[Data items]
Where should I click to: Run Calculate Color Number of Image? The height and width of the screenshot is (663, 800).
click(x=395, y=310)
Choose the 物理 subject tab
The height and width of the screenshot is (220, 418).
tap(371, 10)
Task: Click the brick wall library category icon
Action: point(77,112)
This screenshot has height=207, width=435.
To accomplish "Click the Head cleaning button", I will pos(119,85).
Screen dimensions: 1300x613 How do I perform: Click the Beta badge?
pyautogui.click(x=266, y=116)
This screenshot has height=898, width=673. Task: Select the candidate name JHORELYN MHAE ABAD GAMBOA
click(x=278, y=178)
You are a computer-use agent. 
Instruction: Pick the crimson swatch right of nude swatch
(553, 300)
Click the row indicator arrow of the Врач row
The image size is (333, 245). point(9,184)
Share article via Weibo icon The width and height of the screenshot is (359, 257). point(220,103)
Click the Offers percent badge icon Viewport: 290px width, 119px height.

- [What you need to do]
The answer must be the line containing "You are a computer-use agent." and every line after it to the end of the records, repeated exactly.

- [Response]
You are a computer-use agent. 
Instruction: Pick the crimson swatch right of nude swatch
(553, 300)
Click the row indicator arrow of the Врач row
The image size is (333, 245). point(9,184)
Share article via Weibo icon The width and height of the screenshot is (359, 257). point(220,103)
Click the Offers percent badge icon Viewport: 290px width, 119px height.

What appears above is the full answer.